In its latest big announcement, social media giant Facebook is taking the next step into integrating every aspect of your life into Timeline, with the launch of 60 new integrated apps into the platform.
Since its launch only two years ago, the ‘Like’ button has become ingrained in our social subconscious – integrated into more than 2.5million websites. Now though, ‘Liking’ something is simply not enough.
CEO Mark Zuckerberg wants us to ‘live our lives out loud’ on Timeline, and has made it easy for us by developing the Open Graph to create a new way of interacting with apps, content and brands.
60 partner companies are working with Facebook to roll out a new range of integrated apps that incorporate ‘Actions’ – an expansion on the ‘Like’ button. Current apps include Pinterest, eBay, Foursquare, Tripadvisor and MapMyRun, among many others.

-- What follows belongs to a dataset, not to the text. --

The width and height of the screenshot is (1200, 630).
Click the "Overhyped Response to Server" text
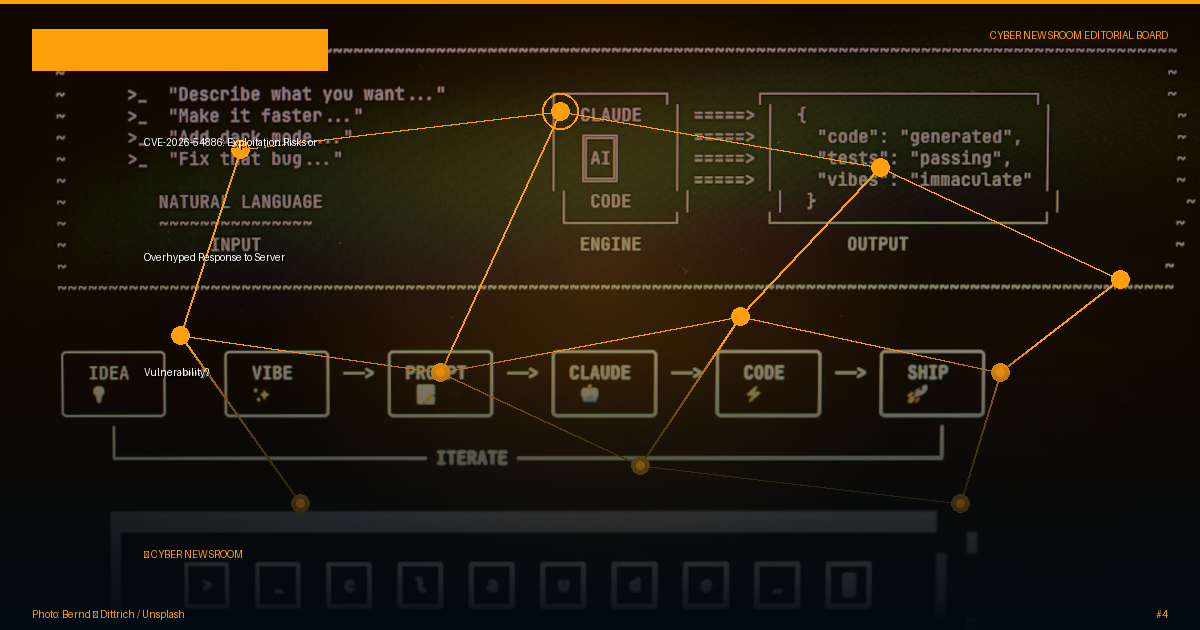(x=214, y=257)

Where previously you would be able to ‘Like’ products and apps online, posting an automatically generated link to your Wall, now you can share with your friends the clothes you’ve bought, the products you want, books you’ve read and films you’ve reviewed.
Instead of ‘Liking’ a book you can tell friends you’ve ‘Read’ it through Facebook’s new Actions plug-ins. Where you would previously ‘Like’ an item of clothing in an online store, now you can ‘Want’ it. The stories generated will not appear in your friends’ News Feeds but in the side Ticker, the light-weight real-time stream of activity that shows various minutiae from your friends such as Actions to songs they’re listening to on Spotify and status updates. Not all of these will appear in your News Feed, and will ‘disappear’ from the Ticker as time passes. Every interaction you’ve had with apps will be stored on your Activity Log – which only you can see.
The move has great potential for marketers, giving more meaning to the social interactions we have with products and brands online, moving on from the simple inexpressive ‘Like’ to more meaningful and specific connections. The move will enable businesses to further understand the relationships that we as consumers have with the products we consume (and the sentiments we express around those interactions and relationships) – and enable even more targeted and effective marketing than ever before.